UPDATE: Ivan Nikitin has made a MonoTouch port of Appirater.


  1. September 7th, 2009 at 19:08 | #1

    This is wonderful. It looks easy to install and minimally intrusive. I will definitely be using this!

  2. Nick
    September 7th, 2009 at 19:36 | #2

    You might want to re-think the name. When I first read it, I saw App-pirater, not Appi-rater. When mis-read, it sounds like it would be used to pirate apps.

  3. cak
    September 7th, 2009 at 20:18 | #3

    Who cares what it is called, this is for developers, not for end users. If a developer can’t figure what it is, then he shouldn’t get the advantages of using this anyway.

  4. Phil
    September 7th, 2009 at 20:23 | #4


  5. September 7th, 2009 at 20:28 | #5

    great idea! however, i second the renaming suggestion…it looks a lot like app pirater.

  6. Nick
    September 8th, 2009 at 01:22 | #6


    For what it’s worth, I’m a developer and i’d love to use your awesome library. Still not fun to check into svn and explain to everyone when they ask.
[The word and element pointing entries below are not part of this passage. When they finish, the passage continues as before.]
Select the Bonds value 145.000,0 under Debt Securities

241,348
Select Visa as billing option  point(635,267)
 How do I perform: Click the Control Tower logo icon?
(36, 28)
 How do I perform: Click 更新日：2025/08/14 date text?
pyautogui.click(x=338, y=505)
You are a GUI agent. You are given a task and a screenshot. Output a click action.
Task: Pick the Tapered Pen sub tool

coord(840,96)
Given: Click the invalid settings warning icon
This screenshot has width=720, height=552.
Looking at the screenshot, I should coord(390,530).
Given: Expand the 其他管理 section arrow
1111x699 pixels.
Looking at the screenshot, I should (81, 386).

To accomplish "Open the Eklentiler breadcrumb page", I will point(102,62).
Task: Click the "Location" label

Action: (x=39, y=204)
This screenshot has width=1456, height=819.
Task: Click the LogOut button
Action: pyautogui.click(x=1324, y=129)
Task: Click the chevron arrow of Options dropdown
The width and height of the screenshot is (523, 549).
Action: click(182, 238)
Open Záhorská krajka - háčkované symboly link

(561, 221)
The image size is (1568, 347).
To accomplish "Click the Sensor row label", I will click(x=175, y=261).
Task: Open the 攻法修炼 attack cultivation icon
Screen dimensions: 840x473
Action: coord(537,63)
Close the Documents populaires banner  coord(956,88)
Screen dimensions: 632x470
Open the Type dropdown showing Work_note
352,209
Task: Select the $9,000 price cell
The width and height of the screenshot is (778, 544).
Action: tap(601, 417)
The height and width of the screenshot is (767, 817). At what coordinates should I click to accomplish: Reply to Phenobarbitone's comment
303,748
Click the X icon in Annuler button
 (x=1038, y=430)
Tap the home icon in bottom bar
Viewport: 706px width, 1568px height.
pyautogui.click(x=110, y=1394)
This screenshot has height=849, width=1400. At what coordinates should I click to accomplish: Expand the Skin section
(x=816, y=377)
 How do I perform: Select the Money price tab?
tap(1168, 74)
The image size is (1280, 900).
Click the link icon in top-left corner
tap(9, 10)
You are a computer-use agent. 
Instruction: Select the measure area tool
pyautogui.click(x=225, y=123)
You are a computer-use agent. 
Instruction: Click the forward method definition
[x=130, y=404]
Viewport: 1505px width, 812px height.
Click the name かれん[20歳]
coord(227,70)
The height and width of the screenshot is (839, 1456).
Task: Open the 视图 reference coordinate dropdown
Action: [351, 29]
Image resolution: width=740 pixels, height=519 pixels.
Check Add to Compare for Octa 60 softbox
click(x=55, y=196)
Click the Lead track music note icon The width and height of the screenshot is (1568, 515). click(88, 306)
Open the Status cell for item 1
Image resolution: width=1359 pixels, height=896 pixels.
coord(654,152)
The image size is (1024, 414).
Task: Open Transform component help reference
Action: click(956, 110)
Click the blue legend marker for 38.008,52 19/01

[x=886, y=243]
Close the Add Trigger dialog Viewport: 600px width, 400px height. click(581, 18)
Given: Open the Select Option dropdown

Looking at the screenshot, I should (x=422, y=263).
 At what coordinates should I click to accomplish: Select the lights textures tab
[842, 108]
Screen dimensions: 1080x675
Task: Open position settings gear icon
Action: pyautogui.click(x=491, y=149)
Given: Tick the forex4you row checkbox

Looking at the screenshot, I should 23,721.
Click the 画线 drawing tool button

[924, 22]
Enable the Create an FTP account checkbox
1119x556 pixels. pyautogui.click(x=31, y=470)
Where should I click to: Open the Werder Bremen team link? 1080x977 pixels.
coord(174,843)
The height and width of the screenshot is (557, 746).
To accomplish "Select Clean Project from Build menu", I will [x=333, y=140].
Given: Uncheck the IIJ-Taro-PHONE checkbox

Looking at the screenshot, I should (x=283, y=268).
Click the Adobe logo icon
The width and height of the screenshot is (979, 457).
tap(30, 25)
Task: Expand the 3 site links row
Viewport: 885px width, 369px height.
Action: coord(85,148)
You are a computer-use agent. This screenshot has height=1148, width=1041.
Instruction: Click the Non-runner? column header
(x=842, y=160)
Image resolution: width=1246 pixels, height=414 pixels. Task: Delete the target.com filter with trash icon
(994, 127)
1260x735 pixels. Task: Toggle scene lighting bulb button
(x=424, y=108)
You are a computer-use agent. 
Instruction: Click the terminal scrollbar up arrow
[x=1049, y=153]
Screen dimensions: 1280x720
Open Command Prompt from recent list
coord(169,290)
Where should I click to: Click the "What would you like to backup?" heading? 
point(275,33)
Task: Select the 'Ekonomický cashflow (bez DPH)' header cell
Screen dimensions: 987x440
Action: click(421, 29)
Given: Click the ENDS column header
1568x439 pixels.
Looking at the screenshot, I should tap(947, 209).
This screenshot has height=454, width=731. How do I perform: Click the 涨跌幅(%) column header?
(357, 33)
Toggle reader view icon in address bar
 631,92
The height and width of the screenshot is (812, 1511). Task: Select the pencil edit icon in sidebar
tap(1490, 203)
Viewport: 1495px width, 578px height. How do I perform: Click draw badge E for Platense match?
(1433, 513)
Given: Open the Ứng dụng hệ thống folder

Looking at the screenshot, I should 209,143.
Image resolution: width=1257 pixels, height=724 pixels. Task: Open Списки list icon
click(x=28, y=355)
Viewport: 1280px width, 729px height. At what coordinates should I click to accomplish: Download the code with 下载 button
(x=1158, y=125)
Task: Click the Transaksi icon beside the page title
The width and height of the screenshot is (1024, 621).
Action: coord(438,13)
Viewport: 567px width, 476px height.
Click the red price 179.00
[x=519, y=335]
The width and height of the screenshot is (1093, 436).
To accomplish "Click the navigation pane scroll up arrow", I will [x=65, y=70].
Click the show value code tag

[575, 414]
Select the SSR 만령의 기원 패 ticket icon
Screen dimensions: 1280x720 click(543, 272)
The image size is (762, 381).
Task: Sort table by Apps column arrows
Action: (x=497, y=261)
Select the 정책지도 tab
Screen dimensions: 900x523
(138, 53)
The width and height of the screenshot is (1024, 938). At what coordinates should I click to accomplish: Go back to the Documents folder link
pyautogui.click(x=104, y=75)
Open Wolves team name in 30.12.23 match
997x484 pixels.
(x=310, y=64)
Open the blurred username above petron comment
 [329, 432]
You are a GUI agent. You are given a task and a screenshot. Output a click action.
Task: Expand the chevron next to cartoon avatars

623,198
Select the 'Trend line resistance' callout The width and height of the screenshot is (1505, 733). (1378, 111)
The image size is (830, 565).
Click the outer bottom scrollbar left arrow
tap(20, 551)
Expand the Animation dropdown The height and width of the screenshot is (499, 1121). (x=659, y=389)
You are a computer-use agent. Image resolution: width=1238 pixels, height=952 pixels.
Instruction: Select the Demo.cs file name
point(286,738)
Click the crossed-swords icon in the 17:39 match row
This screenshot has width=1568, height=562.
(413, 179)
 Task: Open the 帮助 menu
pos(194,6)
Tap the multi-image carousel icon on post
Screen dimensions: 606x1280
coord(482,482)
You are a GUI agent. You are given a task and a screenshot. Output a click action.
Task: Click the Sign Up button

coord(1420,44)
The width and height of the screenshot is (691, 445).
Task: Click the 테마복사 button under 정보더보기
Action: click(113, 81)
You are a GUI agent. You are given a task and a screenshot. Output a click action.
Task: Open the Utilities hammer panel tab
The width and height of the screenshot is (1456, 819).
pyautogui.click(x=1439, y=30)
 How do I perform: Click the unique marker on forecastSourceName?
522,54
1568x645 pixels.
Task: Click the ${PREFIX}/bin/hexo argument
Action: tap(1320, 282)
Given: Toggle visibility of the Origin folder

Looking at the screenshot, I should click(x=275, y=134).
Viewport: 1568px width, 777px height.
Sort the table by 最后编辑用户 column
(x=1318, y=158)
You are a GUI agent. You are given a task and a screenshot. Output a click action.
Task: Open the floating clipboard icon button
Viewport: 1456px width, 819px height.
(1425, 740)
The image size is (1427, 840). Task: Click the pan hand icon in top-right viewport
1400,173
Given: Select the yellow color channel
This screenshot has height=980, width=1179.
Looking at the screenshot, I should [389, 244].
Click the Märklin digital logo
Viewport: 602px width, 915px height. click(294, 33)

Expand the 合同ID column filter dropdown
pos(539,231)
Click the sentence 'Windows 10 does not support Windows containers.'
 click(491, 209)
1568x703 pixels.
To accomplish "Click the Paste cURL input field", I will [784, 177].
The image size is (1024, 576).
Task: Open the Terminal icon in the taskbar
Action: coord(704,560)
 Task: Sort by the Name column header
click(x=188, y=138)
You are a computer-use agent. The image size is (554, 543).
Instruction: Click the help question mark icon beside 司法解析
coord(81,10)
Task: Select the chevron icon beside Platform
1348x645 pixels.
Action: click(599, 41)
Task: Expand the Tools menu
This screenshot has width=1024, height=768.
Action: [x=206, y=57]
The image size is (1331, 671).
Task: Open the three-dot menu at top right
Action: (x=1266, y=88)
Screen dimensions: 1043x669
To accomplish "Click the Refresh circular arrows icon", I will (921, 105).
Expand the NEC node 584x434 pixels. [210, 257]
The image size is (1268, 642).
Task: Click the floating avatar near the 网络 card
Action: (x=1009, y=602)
  7. September 8th, 2009 at 01:26 | #7

    This seems like a good idea and a good execution, well done!

    The name does sound like “App pirate” a bit. On the other hand, this probably gives it a “stickiness” quality because of the surprise element.

    In any case, good idea, thanks for sharing.

  8. DerekS
    September 8th, 2009 at 06:31 | #8

    The name couldn’t be worse – but the idea and implementation is great. Thanks for sharing this with us!

  9. Lee Armstrong
    September 8th, 2009 at 09:04 | #9

    Doesn’t work for me. Safari opens and then comes up with too many redirects!

  10. September 8th, 2009 at 09:20 | #10

    @Lee Armstrong
    It’s doing that because it needs to be run on the device, and the simulator doesn’t have the App Store on it.

    Try it there and it will redirect you to the review page for the app.

  11. Lee Armstrong
    September 8th, 2009 at 10:55 | #11

    Legend ta!

  12. Derek
    September 9th, 2009 at 23:24 | #12


    I’m getting the “too many redirects” error on my iPod Touch.

  13. September 10th, 2009 at 00:04 | #13

    Are you running it on OS 3.1? I haven’t had a chance to test it there yet.

  14. Derek
    September 10th, 2009 at 06:55 | #14

    No, but I am using the 3.1 SDK to compile and install it on my 3.0 device.

  15. September 10th, 2009 at 07:02 | #15

    Thanks for this Arash, this is very useful.

  16. September 12th, 2009 at 21:15 | #16

    nice, i just implemented something similar in my todo list app.

    since i have a todo list i offered the option to create a new todo to remind the user to rate the app.

    I first saw this in the app “Where To?”, it will be interesting to see how this effects user ratings. I think a big part is how you ask, the request you did is very simple polite and undemanding. good job.